10+ Keuntungan Memilih Penerbit Indie bagi Penulis Pemula

Siapa nih yang mau menerbitkan buku tapi masih takut naskahnya ditolak, takut biayanya mahal, atau malas melewati proses penerbitan yang rumit? Kalau kamu orangnya, coba yuk simak dulu informasi yang akan dibahas pada artikel kali ini!

Perlu kamu ketahui bahwa sebetulnya menerbitkan buku tidak serumit itu, lho. Khususnya bagi kamu yang memilih menerbitkan buku melalui penerbit buku indie. Selain prosedurnya yang lebih mudah, banyak keuntungan memilih penerbit indie lainnya yang bisa kamu dapatkan.

10+ Keuntungan Memilih Penerbit Indie bagi Penulis Pemula

Nah, penasaran apa saja keuntungan memilih penerbit indie yang bisa didapatkan khususnya bagi kamu yang termasuk penulis pemula? Langsung saja, jawabannya bisa kamu simak di bawah ini!

Jalur Penerbitan Buku

Bagi kamu yang baru pertama kali ingin menerbitkan buku, perlu kamu ketahui terlebih dahulu bahwa ada tiga jalur penerbitan buku. Yang mana penerbit buku indie merupakan salah satunya.

1. Penerbit mayor

Penerbit mayor merupakan perusahaan penerbitan buku berskala besar yang memiliki jaringan distribusi dan pemasaran yang luas, sistem kerja profesional, serta sumber daya yang lengkap untuk mendukung penerbitan buku.
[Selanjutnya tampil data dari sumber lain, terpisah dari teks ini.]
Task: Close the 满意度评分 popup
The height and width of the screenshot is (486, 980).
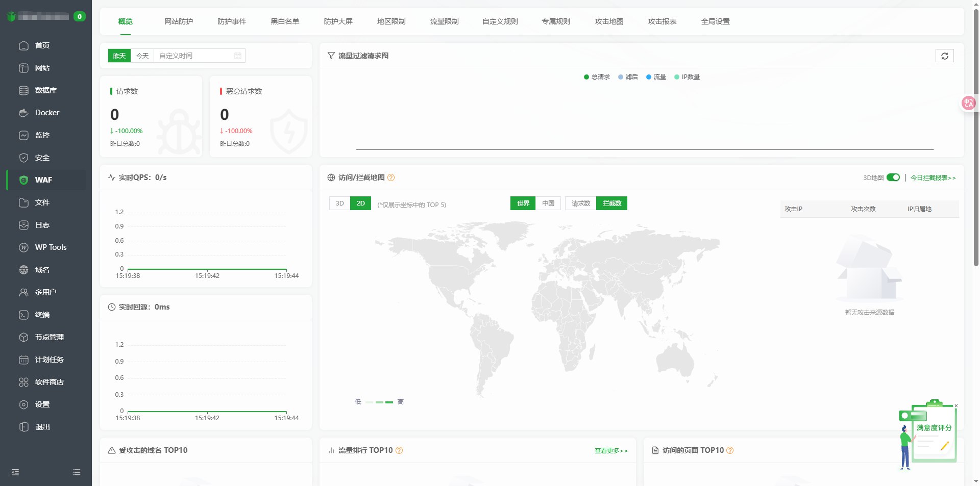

Penerbit mayor memberlakukan seleksi sangat ketat untuk setiap naskah yang masuk. Hanya naskah yang berkualitas, unik, tidak pasaran, mengangkat tema sesuai visi misi penerbit, dan memiliki nilai komersil yang akan terpilih.

Kenapa begitu? Sebab, penerbit mayorlah yang akan sepenuhnya menanggung biaya penerbitan. Kalau naskah yang dipilih tidak menarik minat pasar, maka tentu saja mereka bisa rugi.

Bisa menembus penerbit mayor memang menjadi salah satu impian setiap penulis. Selain dipandang hebat dan bisa memperkuat karier di dunia kepenulisan, buku penulis juga akan dicetak dalam jumlah besar dan didistribusikan secara luas melalui toko-toko buku fisik maupun online. Dengan begitu, peluang bukunya mampu menjangkau audiens yang lebih luas pun terbuka lebar.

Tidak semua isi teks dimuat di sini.